**TAREA**
Reproduce palabra por palabra el texto completo sobre la idea de Europa.

**EXTRACTO DEL TEXTO**
__________

Por Carlos Valdés Martín
Niebla antes de la lluvia
La
noción de Europa es milenaria, cubierta bajo la niebla de los siglos. Ya en la Historia de Herodoto se encuentra
perfilada esta visión de una región enorme opuesta a Asia y sufriendo los
embates de su oponente, entonces mediante el ejército persa invadiéndolo. Con
el paso de siglos vinieron los grandes viajes, las exploraciones, migraciones,
conquistas, comercio, mejoras en medios de transporte y hasta de vías de
comunicación… con todo ello se fue redondeando Europa, que dejó de ser una idea
nebulosa para aparecer como conglomerado de países, acontecimientos,
hazañas y fronteras. En un momento dado, Europa pareció levantarse como el
factor decisivo de los acontecimientos del planeta y las grandes potencias europeas dominaron los
confines de la tierra, convirtiendo las regiones exteriores en colonias
sometidas.

__________

**EXTRACTO DE DATOS**
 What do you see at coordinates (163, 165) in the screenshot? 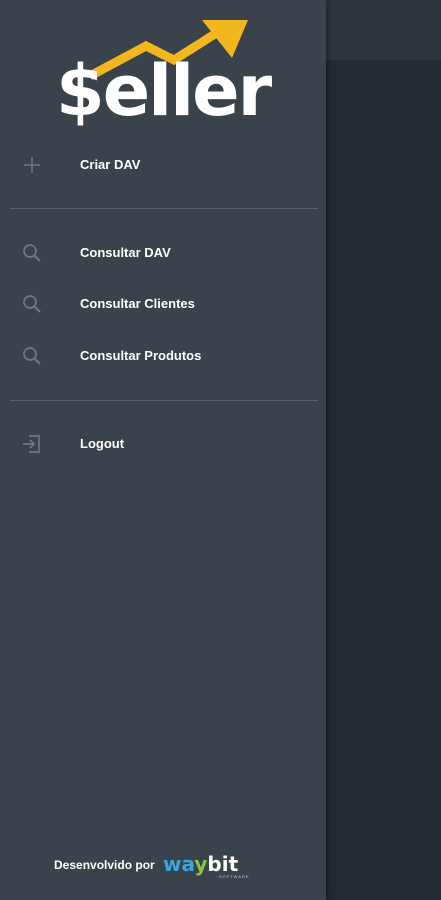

__________

**RESPUESTA**
Por Carlos Valdés Martín
Niebla antes de la lluvia
La
noción de Europa es milenaria, cubierta bajo la niebla de los siglos. Ya en la Historia de Herodoto se encuentra
perfilada esta visión de una región enorme opuesta a Asia y sufriendo los
embates de su oponente, entonces mediante el ejército persa invadiéndolo. Con
el paso de siglos vinieron los grandes viajes, las exploraciones, migraciones,
conquistas, comercio, mejoras en medios de transporte y hasta de vías de
comunicación… con todo ello se fue redondeando Europa, que dejó de ser una idea
nebulosa para aparecer como conglomerado de países, acontecimientos,
hazañas y fronteras. En un momento dado, Europa pareció levantarse como el
factor decisivo de los acontecimientos del planeta y las grandes potencias europeas dominaron los
confines de la tierra, convirtiendo las regiones exteriores en colonias
sometidas.